Queda para la discusión de los lectores si La muerte del Pibe Oscar es verdaderamente una novela. El punto se debe al carácter “de tesis”, pedagógico, que Villamayor le imprime a su escrito, y que lo alejan (y por momentos mucho) del relato de fantasía. Es evidente que la inspiración de Villamayor parte de sus experiencias personales en las cárceles y que sus preocupaciones alientan un afán reformista que busca intervenir en el debate acerca de los modos de funcionamiento el sistema penitenciario, sus objetivos en cuanto al tratamiento y la búsqueda de la reinserción de los presos, una visión humanitaria del castigo. Esta intencionalidad es explícita y manifiesta ya en la frase que abre el texto: “A propósito de lo que hemos hablado en “Pibes y canillitas” refiriéndonos a la forma como se corrompe la “purretada” en nuestra metrópoli, en especial aquella que es formada por hijos de gente obrera, vamos a dar algunos datos biográficos...” (63).
En ese sentido, el volumen reproduce una carta de salutación a la salida de La muerte del Pibe Oscar firmada por el general Luis J. Dellepiane, jefe de la policía de la Capital Federal entre 1909 y 1912, quien destaca su valentía testimonial.
Ni bien avanza la narración se percibe en ella la fábula que cuenta que el Pibe Oscar era en realidad un buen pibe. Es decir, si se permite el estereotipo folletinesco, un muchacho pobre de buen corazón y limitados recursos a quien la necesidad, la falta de reflexión, instituciones del Estado poco atentas y presentes y las malas compañías empujaron hacia el camino de la perdición, la cárcel recurrente y una muerte horrible.
En la estela de muchos tangos y los melodramas de la época dorada del cine argentino, la bondad de Oscar está enfatizada con una serie de escenas que se distribuyen estratégicamente a lo largo de la historia. Como el auxilio que brinda al niño que acaba de conocer pero que sabe que sin su ayuda será molido a golpes por el padre borracho, las figuras sufrientes de su mamá (“Amor de madre y cariño de hijo” se llama el primer capítulo) y de la compañera fiel y enamorada que permanece a su lado aún en los peores momentos.

========

> [Trabajo requerido]
A – Enumera los factores que, según el texto proporcionado, empujaron al Pibe Oscar hacia el camino de la perdición.
B – Indica si cada afirmación concuerda con el texto proporcionado y cita las palabras que lo deciden: (i) Dellepiane fue jefe de la policía de la Capital Federal entre 1909 y 1912; (ii) el primer capítulo de la novela se llama "Pibes y canillitas"; (iii) la inspiración de Villamayor parte de sus experiencias personales en las cárceles.
C – Reproduce sin cambios el tramo del texto proporcionado que comienza con "Ni bien avanza" y continúa hasta "una muerte horrible.".
Los datos proceden de otra fuente.

> [Filas de datos]
========

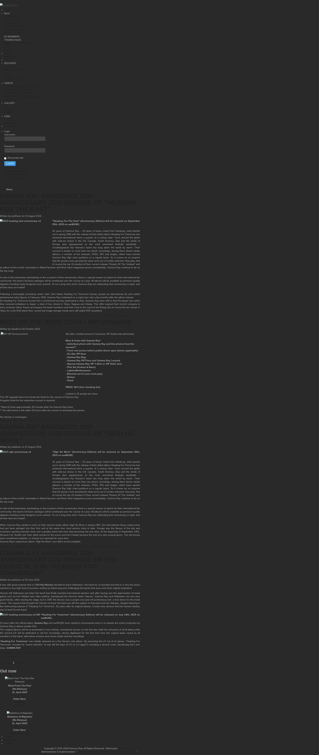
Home (3, 189)
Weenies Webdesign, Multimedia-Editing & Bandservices (107, 751)
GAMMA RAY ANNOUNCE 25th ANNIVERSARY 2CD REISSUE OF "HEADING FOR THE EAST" (68, 202)
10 (19, 662)
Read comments (69, 420)
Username (9, 134)
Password (9, 146)
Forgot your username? (16, 171)
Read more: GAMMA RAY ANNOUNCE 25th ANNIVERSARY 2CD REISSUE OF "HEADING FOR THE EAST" (56, 315)
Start (2, 662)
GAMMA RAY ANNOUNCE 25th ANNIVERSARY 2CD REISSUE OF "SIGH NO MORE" (67, 433)
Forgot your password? (16, 167)
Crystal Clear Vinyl (19, 733)
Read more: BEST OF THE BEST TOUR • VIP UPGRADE (30, 420)
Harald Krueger (127, 748)
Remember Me (14, 157)
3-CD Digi (19, 702)
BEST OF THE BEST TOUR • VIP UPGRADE (66, 322)
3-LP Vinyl (19, 705)
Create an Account (14, 177)
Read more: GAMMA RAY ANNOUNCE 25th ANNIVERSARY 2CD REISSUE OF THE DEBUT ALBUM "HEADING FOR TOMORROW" (69, 653)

========

> [Resultados por tarea]
A –
- la necesidad
- la falta de reflexión
- instituciones del Estado poco atentas y presentes
- las malas compañías

B –
(i) Sí: "jefe de la policía de la Capital Federal entre 1909 y 1912"
(ii) No: "“Amor de madre y cariño de hijo” se llama el primer capítulo"
(iii) Sí: "la inspiración de Villamayor parte de sus experiencias personales en las cárceles"

C –
Ni bien avanza la narración se percibe en ella la fábula que cuenta que el Pibe Oscar era en realidad un buen pibe. Es decir, si se permite el estereotipo folletinesco, un muchacho pobre de buen corazón y limitados recursos a quien la necesidad, la falta de reflexión, instituciones del Estado poco atentas y presentes y las malas compañías empujaron hacia el camino de la perdición, la cárcel recurrente y una muerte horrible.